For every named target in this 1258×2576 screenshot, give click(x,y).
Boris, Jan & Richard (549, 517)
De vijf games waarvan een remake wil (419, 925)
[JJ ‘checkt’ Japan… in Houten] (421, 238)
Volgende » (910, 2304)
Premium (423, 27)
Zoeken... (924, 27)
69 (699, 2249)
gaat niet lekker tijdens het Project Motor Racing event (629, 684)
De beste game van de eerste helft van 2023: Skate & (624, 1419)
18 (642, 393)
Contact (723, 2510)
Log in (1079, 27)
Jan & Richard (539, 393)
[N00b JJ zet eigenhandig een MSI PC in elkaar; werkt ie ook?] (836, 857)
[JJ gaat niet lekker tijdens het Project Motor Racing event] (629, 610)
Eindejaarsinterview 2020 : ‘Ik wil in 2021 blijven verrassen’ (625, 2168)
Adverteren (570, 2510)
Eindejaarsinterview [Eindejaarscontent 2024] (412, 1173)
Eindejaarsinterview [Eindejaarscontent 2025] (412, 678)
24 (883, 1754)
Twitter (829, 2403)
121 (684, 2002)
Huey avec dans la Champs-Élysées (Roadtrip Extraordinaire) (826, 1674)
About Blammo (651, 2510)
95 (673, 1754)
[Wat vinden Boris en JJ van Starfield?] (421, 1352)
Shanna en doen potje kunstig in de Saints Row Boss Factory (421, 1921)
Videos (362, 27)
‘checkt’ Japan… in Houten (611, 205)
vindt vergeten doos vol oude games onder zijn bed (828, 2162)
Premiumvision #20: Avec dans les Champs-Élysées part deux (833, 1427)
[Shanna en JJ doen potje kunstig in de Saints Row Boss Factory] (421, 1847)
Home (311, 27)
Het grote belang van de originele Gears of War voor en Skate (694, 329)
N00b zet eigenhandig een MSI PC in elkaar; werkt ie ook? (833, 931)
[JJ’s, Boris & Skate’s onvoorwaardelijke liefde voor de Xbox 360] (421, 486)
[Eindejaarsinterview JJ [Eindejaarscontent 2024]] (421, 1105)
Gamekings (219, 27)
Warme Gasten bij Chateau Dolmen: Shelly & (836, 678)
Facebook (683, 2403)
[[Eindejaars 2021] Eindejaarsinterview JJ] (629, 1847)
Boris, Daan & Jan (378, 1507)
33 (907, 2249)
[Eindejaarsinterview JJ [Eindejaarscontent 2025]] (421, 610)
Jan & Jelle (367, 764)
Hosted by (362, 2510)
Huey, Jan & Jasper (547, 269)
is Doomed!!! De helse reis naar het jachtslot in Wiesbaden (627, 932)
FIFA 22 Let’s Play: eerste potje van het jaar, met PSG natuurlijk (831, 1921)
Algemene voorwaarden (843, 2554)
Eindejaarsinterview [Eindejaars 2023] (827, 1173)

Problem statement -> Print the material once more, exactly.

Written response ->
For every named target in this 1258×2576 screenshot, give click(x,y).
Boris, Jan & Richard (549, 517)
De vijf games waarvan een remake wil (419, 925)
[JJ ‘checkt’ Japan… in Houten] (421, 238)
Volgende » (910, 2304)
Premium (423, 27)
Zoeken... (924, 27)
69 (699, 2249)
gaat niet lekker tijdens het Project Motor Racing event (629, 684)
De beste game van de eerste helft van 2023: Skate & (624, 1419)
18 (642, 393)
Contact (723, 2510)
Log in (1079, 27)
Jan & Richard (539, 393)
[N00b JJ zet eigenhandig een MSI PC in elkaar; werkt ie ook?] (836, 857)
[JJ gaat niet lekker tijdens het Project Motor Racing event] (629, 610)
Eindejaarsinterview 2020 : ‘Ik wil in 2021 blijven verrassen’ (625, 2168)
Adverteren (570, 2510)
Eindejaarsinterview [Eindejaarscontent 2024] (412, 1173)
Eindejaarsinterview [Eindejaarscontent 2025] (412, 678)
24 (883, 1754)
Twitter (829, 2403)
121 (684, 2002)
Huey avec dans la Champs-Élysées (Roadtrip Extraordinaire) (826, 1674)
About Blammo (651, 2510)
95 (673, 1754)
[Wat vinden Boris en JJ van Starfield?] (421, 1352)
Shanna en doen potje kunstig in de Saints Row Boss Factory (421, 1921)
Videos (362, 27)
‘checkt’ Japan… in Houten (611, 205)
vindt vergeten doos vol oude games onder zijn bed (828, 2162)
Premiumvision #20: Avec dans les Champs-Élysées part deux (833, 1427)
[Shanna en JJ doen potje kunstig in de Saints Row Boss Factory] (421, 1847)
Home (311, 27)
Het grote belang van de originele Gears of War voor en Skate (694, 329)
N00b zet eigenhandig een MSI PC in elkaar; werkt ie ook? (833, 931)
[JJ’s, Boris & Skate’s onvoorwaardelijke liefde voor de Xbox 360] (421, 486)
[Eindejaarsinterview JJ [Eindejaarscontent 2024]] (421, 1105)
Gamekings (219, 27)
Warme Gasten bij Chateau Dolmen: Shelly & (836, 678)
Facebook (683, 2403)
[[Eindejaars 2021] Eindejaarsinterview JJ] (629, 1847)
Boris, Daan & Jan (378, 1507)
33 (907, 2249)
[Eindejaarsinterview JJ [Eindejaarscontent 2025]] (421, 610)
Jan & Jelle (367, 764)
Hosted by (362, 2510)
Huey, Jan & Jasper (547, 269)
is Doomed!!! De helse reis naar het jachtslot in Wiesbaden (627, 932)
FIFA 22 Let’s Play: eerste potje van het jaar, met PSG natuurlijk (831, 1921)
Algemene voorwaarden (843, 2554)
Eindejaarsinterview [Eindejaars 2023] (827, 1173)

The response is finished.